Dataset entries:
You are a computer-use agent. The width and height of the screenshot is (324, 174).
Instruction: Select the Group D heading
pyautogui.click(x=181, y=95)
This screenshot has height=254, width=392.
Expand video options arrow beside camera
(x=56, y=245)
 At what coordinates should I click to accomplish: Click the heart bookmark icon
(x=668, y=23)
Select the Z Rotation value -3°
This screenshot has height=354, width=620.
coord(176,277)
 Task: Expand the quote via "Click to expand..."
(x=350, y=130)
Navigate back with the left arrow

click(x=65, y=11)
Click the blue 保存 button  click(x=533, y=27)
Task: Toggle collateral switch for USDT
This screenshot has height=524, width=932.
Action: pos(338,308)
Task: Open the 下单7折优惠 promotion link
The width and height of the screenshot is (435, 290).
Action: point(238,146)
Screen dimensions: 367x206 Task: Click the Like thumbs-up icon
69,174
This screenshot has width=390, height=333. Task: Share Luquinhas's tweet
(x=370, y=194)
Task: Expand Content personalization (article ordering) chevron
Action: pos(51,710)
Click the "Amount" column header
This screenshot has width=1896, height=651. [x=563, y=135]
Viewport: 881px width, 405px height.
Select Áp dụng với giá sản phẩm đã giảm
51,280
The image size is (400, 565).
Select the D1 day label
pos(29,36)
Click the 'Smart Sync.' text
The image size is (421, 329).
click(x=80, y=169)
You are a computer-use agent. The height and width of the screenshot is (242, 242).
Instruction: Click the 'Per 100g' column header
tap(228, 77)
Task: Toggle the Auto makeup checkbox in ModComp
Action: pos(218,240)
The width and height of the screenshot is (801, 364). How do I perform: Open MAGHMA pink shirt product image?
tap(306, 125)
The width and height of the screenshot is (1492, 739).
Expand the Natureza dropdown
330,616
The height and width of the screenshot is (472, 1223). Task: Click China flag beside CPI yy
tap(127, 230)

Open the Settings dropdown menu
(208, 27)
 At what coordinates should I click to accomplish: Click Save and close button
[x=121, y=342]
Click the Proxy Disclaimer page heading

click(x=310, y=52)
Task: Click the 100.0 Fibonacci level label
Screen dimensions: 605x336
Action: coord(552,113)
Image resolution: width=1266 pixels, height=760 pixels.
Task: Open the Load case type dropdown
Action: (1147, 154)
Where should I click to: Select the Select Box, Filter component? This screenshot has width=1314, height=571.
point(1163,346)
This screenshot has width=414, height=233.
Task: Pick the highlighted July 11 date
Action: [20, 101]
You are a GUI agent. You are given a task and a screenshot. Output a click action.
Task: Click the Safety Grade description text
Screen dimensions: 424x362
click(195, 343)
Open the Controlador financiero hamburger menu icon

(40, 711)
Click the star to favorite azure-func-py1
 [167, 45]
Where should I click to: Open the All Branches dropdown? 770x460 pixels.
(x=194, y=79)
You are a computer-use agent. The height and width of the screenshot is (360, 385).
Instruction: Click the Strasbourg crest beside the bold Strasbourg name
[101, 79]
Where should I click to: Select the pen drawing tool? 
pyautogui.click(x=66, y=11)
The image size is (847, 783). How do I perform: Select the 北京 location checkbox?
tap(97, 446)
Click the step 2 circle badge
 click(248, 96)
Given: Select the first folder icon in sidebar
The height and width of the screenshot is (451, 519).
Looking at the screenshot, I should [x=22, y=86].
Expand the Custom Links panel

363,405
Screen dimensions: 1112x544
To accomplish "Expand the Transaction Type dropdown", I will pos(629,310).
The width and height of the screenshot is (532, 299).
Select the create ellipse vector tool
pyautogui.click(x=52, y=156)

WHAT YOU HAVE TO DO:
None of the records may be omitted or altered when they are given again.

SOLUTION:
You are a computer-use agent. The width and height of the screenshot is (324, 174).
Instruction: Select the Group D heading
pyautogui.click(x=181, y=95)
This screenshot has height=254, width=392.
Expand video options arrow beside camera
(x=56, y=245)
 At what coordinates should I click to accomplish: Click the heart bookmark icon
(x=668, y=23)
Select the Z Rotation value -3°
This screenshot has height=354, width=620.
coord(176,277)
 Task: Expand the quote via "Click to expand..."
(x=350, y=130)
Navigate back with the left arrow

click(x=65, y=11)
Click the blue 保存 button  click(x=533, y=27)
Task: Toggle collateral switch for USDT
This screenshot has height=524, width=932.
Action: pos(338,308)
Task: Open the 下单7折优惠 promotion link
The width and height of the screenshot is (435, 290).
Action: point(238,146)
Screen dimensions: 367x206 Task: Click the Like thumbs-up icon
69,174
This screenshot has width=390, height=333. Task: Share Luquinhas's tweet
(x=370, y=194)
Task: Expand Content personalization (article ordering) chevron
Action: pos(51,710)
Click the "Amount" column header
This screenshot has width=1896, height=651. [x=563, y=135]
Viewport: 881px width, 405px height.
Select Áp dụng với giá sản phẩm đã giảm
51,280
The image size is (400, 565).
Select the D1 day label
pos(29,36)
Click the 'Smart Sync.' text
The image size is (421, 329).
click(x=80, y=169)
You are a computer-use agent. The height and width of the screenshot is (242, 242).
Instruction: Click the 'Per 100g' column header
tap(228, 77)
Task: Toggle the Auto makeup checkbox in ModComp
Action: pos(218,240)
The width and height of the screenshot is (801, 364). How do I perform: Open MAGHMA pink shirt product image?
tap(306, 125)
The width and height of the screenshot is (1492, 739).
Expand the Natureza dropdown
330,616
The height and width of the screenshot is (472, 1223). Task: Click China flag beside CPI yy
tap(127, 230)

Open the Settings dropdown menu
(208, 27)
 At what coordinates should I click to accomplish: Click Save and close button
[x=121, y=342]
Click the Proxy Disclaimer page heading

click(x=310, y=52)
Task: Click the 100.0 Fibonacci level label
Screen dimensions: 605x336
Action: coord(552,113)
Image resolution: width=1266 pixels, height=760 pixels.
Task: Open the Load case type dropdown
Action: (1147, 154)
Where should I click to: Select the Select Box, Filter component? This screenshot has width=1314, height=571.
point(1163,346)
This screenshot has width=414, height=233.
Task: Pick the highlighted July 11 date
Action: [20, 101]
You are a GUI agent. You are given a task and a screenshot. Output a click action.
Task: Click the Safety Grade description text
Screen dimensions: 424x362
click(195, 343)
Open the Controlador financiero hamburger menu icon

(40, 711)
Click the star to favorite azure-func-py1
 [167, 45]
Where should I click to: Open the All Branches dropdown? 770x460 pixels.
(x=194, y=79)
You are a computer-use agent. The height and width of the screenshot is (360, 385).
Instruction: Click the Strasbourg crest beside the bold Strasbourg name
[101, 79]
Where should I click to: Select the pen drawing tool? 
pyautogui.click(x=66, y=11)
The image size is (847, 783). How do I perform: Select the 北京 location checkbox?
tap(97, 446)
Click the step 2 circle badge
 click(248, 96)
Given: Select the first folder icon in sidebar
The height and width of the screenshot is (451, 519).
Looking at the screenshot, I should [x=22, y=86].
Expand the Custom Links panel

363,405
Screen dimensions: 1112x544
To accomplish "Expand the Transaction Type dropdown", I will pos(629,310).
The width and height of the screenshot is (532, 299).
Select the create ellipse vector tool
pyautogui.click(x=52, y=156)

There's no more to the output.